Take bats for example. Our flying mammals are being taken out by wind turbines globally, either struck directly by a blade or suffering from barotrauma — damage to tissues from air pressure changes around turbines. One estimate puts annual bat fatalities somewhere between 600,000 and 900,000 in North America alone.
Illustration: Louise Ting
Research points to a simple solution. Rodrigo Medellin, an ecologist known as “the bat man of Mexico,” explained that, as a default, turbines typically start spinning at a wind speed of about 3 meters per second (mps): a gentle breeze.
Yet numerous studies have found that increasing the speed at which turbines become operational to 6mps reduces fatalities significantly. That is likely because insects, which certain species love to feast on, cannot fly at those higher wind speeds, so neither do the bats.
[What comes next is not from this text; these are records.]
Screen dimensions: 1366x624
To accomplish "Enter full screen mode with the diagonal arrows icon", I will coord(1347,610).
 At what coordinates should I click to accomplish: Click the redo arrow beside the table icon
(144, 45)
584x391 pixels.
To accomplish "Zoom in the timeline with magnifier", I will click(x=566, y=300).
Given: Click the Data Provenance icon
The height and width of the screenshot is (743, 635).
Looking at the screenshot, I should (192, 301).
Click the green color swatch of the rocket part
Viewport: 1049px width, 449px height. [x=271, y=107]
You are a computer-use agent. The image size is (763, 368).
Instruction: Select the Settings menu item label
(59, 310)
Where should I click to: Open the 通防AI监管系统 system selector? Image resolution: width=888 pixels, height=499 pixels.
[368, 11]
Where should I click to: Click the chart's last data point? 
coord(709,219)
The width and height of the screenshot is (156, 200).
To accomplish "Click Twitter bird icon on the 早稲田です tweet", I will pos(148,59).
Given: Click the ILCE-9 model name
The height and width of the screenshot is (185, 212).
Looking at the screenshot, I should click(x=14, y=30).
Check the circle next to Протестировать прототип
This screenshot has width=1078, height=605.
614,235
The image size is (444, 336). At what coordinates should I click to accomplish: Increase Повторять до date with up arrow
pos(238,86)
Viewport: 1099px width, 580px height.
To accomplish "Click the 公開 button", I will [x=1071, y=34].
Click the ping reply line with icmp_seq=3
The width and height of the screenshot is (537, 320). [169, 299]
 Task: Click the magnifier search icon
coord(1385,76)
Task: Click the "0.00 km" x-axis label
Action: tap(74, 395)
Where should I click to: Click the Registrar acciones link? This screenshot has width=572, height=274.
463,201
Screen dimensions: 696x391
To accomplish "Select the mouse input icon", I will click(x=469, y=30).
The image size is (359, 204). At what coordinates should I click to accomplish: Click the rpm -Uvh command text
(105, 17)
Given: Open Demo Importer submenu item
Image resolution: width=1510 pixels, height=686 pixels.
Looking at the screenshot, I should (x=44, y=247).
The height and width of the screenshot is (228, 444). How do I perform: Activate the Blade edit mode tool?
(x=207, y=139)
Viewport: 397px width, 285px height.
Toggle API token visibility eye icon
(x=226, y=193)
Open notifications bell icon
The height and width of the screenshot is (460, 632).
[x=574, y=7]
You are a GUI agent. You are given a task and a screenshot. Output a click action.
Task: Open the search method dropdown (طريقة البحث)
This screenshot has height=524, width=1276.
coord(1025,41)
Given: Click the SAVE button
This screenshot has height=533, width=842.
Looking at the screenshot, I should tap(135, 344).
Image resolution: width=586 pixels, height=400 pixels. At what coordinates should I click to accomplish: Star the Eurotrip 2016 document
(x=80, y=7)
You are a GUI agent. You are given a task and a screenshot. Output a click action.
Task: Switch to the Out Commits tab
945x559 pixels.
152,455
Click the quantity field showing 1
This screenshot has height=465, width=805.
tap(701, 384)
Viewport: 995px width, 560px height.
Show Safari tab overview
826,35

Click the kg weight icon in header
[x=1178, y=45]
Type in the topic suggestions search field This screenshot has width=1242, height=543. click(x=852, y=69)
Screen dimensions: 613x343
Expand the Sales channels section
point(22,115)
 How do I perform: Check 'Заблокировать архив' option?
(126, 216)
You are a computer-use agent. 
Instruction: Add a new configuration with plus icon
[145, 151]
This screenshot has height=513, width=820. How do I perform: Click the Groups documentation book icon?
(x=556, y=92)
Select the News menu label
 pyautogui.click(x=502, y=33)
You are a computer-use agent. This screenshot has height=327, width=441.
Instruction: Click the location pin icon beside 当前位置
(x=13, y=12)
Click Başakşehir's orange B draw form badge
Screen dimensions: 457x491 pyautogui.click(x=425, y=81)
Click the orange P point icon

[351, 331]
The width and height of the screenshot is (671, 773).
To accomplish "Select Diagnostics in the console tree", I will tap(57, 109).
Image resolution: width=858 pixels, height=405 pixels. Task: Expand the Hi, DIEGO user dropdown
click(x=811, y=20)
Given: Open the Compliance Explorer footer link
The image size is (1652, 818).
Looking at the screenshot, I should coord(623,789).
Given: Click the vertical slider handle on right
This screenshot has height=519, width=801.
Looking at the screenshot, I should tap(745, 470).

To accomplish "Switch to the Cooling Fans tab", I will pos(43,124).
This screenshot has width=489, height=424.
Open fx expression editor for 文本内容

The cost in lost energy is negligible. If all turbines operated in that way, the annual energy losses would be just 1 percent. That feels worth it to save some vital pollinators and pest controllers.
It is now a legal requirement in the EU to curb wind farms during times of peak bat activity: in the migration season, when wind speeds are low and temperatures are mild. New technology promises smart curtailment, taking local bat activity, temperatures and wind speeds into consideration, continuing to reduce bat fatalities while minimizing potential energy loss.
In Africa and southern Europe, vultures have been struggling with wind turbines. Though these raptors have excellent eyesight to spot carrion on the ground, they have a tendency to miss the large white rotating towers that people have erected in their habitat. That is due to a sizable blind spot which stops them from seeing directly in front of them as they fly. It possibly evolved to help them avoid being blinded by the sun — an effective method until humans came along and added new obstacles.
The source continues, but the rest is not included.